The present table clock was made during a brief period in Tompion's ouevre when he was adopting a new system for regulating the speed of the pendulum from the dial rather than by directly adjusting the position of the pendulum bob. This simple but very clever innovation meant the owner no longer had to turn the clock around, stop it and fiddle with the regulation nut beneath the bob. The regulation dial was subsidiary to the main chapter ring (by chapter XI) and to balance it he introduced a dial by which one could silence the striking of the hours. The concept meant that the the dial went from being square to rectangular and for a very brief period Tompion's cases took a while to adjust to the new dial proportions. The present clock has a slightly rounded section to the upper rail of the door. Very shortly afterwards - even as early as Tompion No. 171 - he had ironed out the problem.
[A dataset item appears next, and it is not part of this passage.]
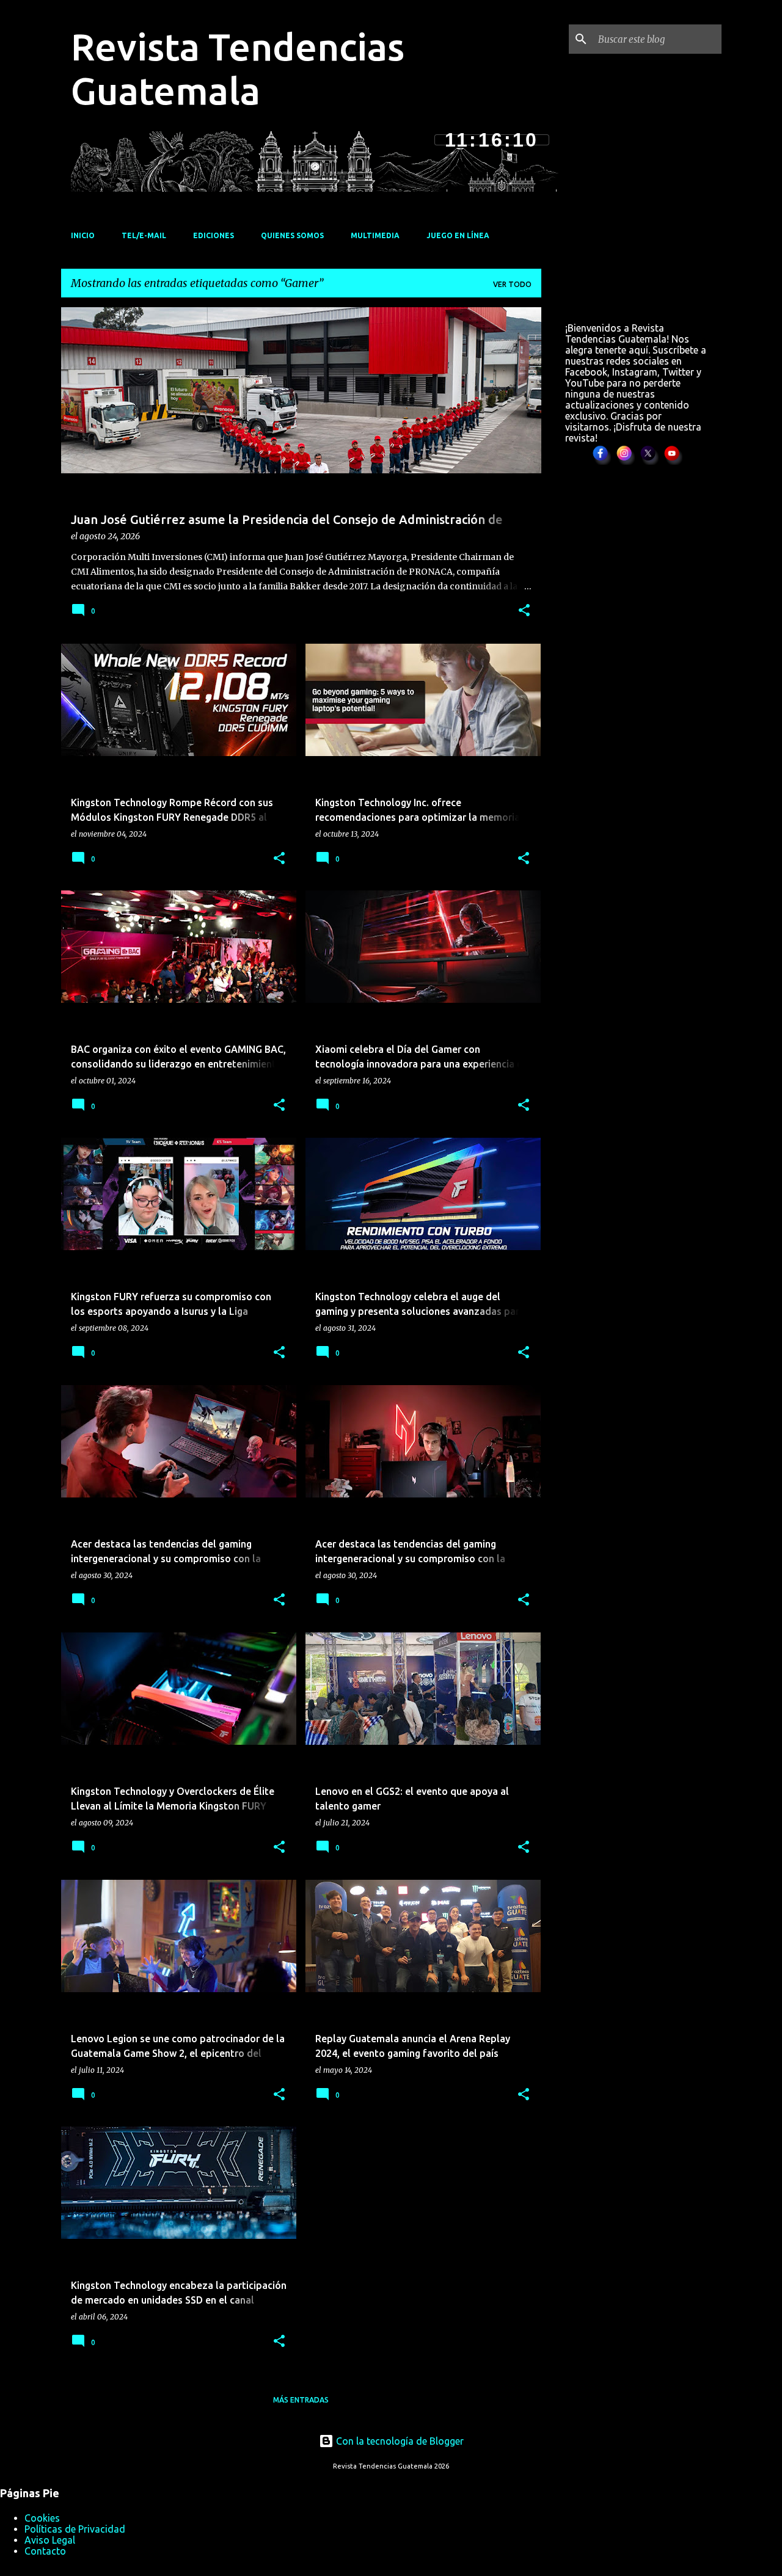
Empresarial (97, 328)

It is thought that Tompion probably supplied all of his clocks with winding keys, each of which would have been numbered with the same serial number as the clock it was 'assigned' to. Such keys were all too easily lost and indeed today 17th century crank keys are rare to find. It is thought that possibly even few than 10 numbered Tompion crank keys still remain with their original clocks. Precious few one one considers that perhaps only approximately 330 clocks by Tompion are currently extant.
The present clock is in excellent unrestored condition, many of the case joints are very dry and the small pierced ebony sound frets appear to be original survivals. The escapement and pendulum have not been reconverted and the repeat and pendulum regulation systems appear to be original.